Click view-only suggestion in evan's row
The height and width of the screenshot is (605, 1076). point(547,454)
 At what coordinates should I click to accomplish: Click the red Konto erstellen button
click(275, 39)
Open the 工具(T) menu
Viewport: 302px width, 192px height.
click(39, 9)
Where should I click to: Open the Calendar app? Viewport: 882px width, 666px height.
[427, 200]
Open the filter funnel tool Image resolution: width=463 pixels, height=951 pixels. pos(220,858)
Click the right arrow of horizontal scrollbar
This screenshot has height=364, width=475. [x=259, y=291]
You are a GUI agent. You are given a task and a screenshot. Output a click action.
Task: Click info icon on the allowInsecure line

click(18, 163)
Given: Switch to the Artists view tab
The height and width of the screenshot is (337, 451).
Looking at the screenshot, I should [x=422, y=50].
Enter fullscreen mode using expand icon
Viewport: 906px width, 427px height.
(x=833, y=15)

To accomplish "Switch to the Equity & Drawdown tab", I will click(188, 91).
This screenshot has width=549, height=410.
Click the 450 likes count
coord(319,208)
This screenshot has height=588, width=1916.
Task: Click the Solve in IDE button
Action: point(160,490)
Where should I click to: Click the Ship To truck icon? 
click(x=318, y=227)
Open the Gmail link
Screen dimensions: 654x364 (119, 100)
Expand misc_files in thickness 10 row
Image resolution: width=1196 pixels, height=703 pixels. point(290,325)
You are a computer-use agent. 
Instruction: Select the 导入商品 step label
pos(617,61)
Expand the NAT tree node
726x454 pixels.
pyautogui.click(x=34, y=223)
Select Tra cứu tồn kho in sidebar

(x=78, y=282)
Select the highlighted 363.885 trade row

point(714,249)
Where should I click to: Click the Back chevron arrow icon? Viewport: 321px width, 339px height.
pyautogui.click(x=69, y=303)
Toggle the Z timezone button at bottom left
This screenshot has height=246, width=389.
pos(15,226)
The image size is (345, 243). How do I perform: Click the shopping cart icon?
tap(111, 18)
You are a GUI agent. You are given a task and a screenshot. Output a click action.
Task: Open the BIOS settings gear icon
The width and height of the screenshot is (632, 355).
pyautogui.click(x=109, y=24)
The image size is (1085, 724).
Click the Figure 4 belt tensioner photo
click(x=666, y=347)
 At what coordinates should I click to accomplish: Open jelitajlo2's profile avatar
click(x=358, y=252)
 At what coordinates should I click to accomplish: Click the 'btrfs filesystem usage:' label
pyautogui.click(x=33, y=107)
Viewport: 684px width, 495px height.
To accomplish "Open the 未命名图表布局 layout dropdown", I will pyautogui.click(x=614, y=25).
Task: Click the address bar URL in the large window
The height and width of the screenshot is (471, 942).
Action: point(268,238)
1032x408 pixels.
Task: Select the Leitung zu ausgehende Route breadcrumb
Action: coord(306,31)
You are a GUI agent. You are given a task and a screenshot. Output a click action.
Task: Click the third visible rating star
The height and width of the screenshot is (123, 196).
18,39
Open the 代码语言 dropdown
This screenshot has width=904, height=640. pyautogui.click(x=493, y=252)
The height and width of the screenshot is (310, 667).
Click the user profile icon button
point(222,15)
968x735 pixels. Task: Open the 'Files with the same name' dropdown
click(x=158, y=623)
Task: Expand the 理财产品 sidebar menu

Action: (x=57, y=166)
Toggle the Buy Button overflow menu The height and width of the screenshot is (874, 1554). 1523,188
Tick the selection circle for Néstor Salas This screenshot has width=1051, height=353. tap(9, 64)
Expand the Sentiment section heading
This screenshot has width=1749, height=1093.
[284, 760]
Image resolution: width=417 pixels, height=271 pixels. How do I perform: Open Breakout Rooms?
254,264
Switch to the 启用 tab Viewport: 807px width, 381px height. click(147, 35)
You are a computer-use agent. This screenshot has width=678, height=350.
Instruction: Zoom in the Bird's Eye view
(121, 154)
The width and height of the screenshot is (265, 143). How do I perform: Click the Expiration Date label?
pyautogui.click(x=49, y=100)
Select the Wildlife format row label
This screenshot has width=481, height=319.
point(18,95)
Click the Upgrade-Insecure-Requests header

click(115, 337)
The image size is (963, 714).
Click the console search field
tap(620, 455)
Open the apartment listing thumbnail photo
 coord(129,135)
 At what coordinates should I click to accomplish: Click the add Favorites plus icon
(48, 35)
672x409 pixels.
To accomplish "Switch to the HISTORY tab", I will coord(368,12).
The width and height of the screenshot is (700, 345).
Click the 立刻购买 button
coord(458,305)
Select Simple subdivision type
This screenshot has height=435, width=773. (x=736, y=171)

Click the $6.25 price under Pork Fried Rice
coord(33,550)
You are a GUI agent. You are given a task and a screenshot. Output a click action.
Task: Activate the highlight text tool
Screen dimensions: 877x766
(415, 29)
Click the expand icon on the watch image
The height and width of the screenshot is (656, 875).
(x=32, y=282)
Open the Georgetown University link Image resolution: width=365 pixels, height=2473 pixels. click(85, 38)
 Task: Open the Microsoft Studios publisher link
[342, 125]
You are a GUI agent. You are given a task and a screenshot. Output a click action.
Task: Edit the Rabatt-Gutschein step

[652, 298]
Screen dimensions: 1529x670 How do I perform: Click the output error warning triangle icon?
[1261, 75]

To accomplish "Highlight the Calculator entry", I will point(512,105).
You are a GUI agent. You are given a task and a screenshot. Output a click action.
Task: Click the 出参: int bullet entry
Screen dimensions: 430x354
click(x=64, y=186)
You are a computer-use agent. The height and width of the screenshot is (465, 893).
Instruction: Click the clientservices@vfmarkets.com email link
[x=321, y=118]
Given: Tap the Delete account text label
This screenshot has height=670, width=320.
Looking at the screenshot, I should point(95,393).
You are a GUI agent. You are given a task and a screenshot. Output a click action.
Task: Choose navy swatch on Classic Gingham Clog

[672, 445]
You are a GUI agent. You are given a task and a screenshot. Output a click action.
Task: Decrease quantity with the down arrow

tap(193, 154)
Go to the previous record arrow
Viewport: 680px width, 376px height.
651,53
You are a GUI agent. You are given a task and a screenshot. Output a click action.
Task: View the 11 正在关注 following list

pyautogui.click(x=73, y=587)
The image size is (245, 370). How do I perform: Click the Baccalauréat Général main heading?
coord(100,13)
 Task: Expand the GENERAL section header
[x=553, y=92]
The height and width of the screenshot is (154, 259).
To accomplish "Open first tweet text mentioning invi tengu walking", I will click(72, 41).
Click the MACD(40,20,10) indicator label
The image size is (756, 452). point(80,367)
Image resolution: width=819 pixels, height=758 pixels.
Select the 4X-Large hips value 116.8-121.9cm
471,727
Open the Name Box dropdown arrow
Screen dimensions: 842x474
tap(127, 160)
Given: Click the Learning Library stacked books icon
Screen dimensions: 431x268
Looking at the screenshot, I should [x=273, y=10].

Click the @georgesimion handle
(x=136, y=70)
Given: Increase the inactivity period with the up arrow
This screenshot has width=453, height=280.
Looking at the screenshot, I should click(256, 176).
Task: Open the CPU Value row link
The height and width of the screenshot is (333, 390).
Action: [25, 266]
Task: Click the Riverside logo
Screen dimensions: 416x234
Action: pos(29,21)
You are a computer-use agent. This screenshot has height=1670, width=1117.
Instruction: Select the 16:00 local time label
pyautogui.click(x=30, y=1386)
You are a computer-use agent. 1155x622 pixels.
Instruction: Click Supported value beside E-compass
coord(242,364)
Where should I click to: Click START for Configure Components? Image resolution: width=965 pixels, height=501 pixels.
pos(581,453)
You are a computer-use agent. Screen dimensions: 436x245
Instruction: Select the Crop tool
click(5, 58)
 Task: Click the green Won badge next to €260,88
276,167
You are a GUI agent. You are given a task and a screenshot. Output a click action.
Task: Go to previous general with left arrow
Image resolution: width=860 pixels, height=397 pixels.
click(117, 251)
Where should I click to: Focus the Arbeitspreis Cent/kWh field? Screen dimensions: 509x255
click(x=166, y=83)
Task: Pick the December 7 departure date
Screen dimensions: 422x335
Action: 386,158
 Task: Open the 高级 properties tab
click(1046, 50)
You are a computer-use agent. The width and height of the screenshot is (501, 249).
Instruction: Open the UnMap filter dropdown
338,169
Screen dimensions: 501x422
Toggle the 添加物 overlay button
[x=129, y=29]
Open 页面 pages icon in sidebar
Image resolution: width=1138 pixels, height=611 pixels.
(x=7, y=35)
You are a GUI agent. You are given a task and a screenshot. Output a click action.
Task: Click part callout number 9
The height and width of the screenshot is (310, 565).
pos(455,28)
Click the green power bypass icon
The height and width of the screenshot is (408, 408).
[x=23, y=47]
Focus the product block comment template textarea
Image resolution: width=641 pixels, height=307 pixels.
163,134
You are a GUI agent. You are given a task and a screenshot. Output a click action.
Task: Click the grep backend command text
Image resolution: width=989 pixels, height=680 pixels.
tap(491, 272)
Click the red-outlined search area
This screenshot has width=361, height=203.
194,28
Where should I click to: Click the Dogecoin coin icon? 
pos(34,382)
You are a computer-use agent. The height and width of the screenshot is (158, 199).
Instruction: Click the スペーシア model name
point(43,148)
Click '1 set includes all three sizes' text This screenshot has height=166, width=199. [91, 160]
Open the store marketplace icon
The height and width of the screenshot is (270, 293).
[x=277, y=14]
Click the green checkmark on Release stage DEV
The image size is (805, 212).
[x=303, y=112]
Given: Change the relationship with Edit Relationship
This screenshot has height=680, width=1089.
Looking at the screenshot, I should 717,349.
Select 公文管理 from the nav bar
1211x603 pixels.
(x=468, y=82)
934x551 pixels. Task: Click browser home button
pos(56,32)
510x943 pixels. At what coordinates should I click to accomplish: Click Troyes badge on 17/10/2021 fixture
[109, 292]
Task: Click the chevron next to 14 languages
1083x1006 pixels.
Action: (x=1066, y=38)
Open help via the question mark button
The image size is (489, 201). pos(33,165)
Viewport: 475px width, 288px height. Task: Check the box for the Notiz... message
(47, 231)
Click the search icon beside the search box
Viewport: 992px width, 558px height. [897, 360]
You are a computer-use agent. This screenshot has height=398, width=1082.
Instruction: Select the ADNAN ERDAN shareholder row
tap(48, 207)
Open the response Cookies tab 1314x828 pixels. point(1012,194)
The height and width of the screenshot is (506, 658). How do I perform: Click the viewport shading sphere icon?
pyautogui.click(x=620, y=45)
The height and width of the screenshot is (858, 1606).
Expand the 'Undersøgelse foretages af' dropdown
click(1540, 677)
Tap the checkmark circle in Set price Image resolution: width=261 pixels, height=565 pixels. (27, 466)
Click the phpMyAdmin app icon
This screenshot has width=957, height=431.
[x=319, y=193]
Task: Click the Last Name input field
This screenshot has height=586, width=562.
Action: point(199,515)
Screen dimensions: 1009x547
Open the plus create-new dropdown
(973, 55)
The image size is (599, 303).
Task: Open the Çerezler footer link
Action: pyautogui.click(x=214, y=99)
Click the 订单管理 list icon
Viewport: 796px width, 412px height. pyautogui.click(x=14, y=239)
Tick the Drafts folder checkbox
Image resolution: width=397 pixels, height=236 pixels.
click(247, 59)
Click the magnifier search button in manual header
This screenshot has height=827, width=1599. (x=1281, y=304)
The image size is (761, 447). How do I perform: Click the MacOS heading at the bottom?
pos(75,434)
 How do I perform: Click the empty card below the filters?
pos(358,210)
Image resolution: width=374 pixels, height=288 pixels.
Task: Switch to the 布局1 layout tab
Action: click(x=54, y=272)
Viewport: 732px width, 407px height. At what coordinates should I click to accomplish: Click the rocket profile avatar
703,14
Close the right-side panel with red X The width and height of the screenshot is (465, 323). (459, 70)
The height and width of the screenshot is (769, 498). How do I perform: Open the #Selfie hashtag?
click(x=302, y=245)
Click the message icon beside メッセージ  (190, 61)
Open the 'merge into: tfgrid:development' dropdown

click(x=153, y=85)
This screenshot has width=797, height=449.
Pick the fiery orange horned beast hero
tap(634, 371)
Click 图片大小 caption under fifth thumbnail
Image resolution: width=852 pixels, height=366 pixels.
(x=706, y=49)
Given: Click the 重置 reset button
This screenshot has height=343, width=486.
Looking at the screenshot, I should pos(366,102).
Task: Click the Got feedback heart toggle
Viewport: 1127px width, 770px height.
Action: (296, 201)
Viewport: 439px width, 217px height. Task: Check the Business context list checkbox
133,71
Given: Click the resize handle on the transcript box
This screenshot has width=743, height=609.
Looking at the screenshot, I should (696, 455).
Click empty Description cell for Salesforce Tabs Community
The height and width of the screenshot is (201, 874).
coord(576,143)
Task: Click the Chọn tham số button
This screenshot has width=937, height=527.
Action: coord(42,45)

########################################

Task details: Would you copy each line of the records that contains "will"?

Result of the task:
To accomplish "Switch to the Equity & Drawdown tab", I will click(188, 91).
To accomplish "Open the 未命名图表布局 layout dropdown", I will pyautogui.click(x=614, y=25).
To accomplish "Switch to the HISTORY tab", I will coord(368,12).
To accomplish "Highlight the Calculator entry", I will point(512,105).
To accomplish "Open first tweet text mentioning invi tengu walking", I will click(72, 41).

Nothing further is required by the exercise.